The aim of the upcoming conference will be to examine what the Scriptures say about helping children and to seek ways to apply these teachings.
This year’s international conference being held by the Pontifical Council for Health Pastoral Care has as its theme: "Pastoral Care in the Treatment of Sick Children,” and will be held at the Vatican from November 13 to 15.
Speaking to the press on Tuesday morning, Cardinal Lozano Barragan began his remarks by highlighting the desperate situation of many children around the world with some statistics.
The cardinal asserted that "in the last decade more than two million children have been killed in the course of armed conflict, six million have been left handicapped, tens of thousands mutilated by antipersonnel mines and 300,000 recruited as child soldiers. More than 4,300,000 children have died of AIDS.”

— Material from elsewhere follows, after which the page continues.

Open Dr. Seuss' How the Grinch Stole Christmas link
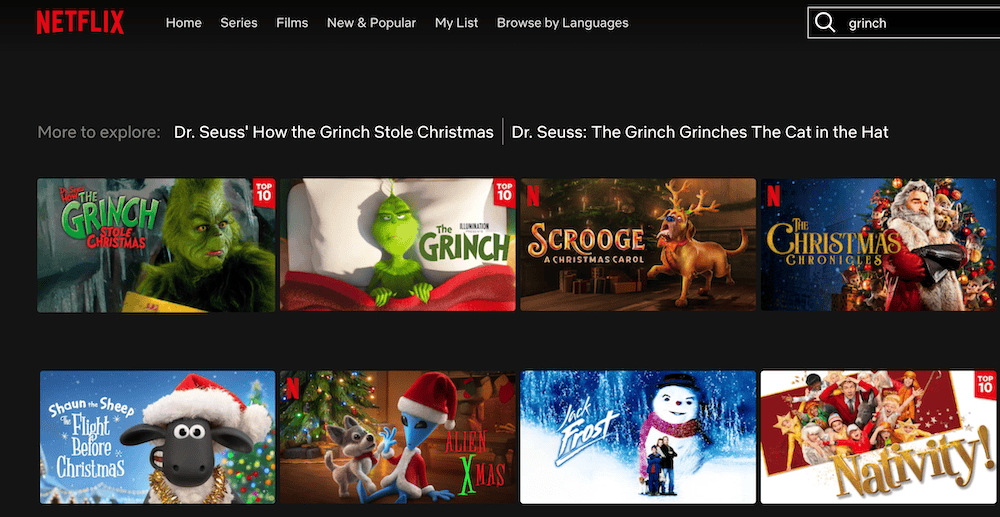The width and height of the screenshot is (1000, 517). [334, 132]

While Cardinal Lozano Barragan cited poverty as the “principal cause of childhood sickness,” he also underscored the fact that, “Two hundred and fifty million children under 15 work” and that many children and adolescents are “left to their own devices” when they view television programs or search the Internet.

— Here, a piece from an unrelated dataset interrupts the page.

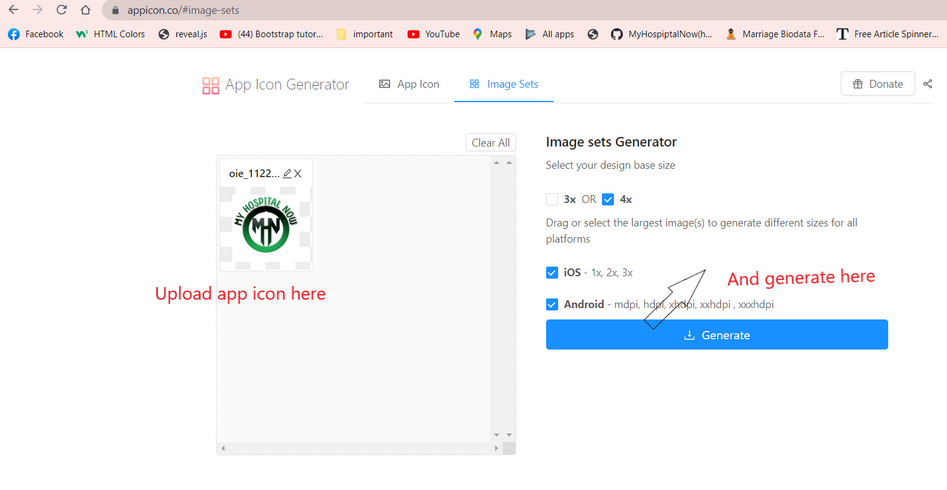Screen dimensions: 947x490
Task: Open the Maps bookmark
Action: 492,34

“There are no controls on television programs or on the Internet where they navigate without any kind of moral guidance. The sex trade, pedophilia, violence in schools, crimes, organized bands, etc., are all growing phenomena. ... Many families have relinquished their duty to educate" their children and "very often school education is reduced to mere information, with authentic formation being abandoned," he lamented.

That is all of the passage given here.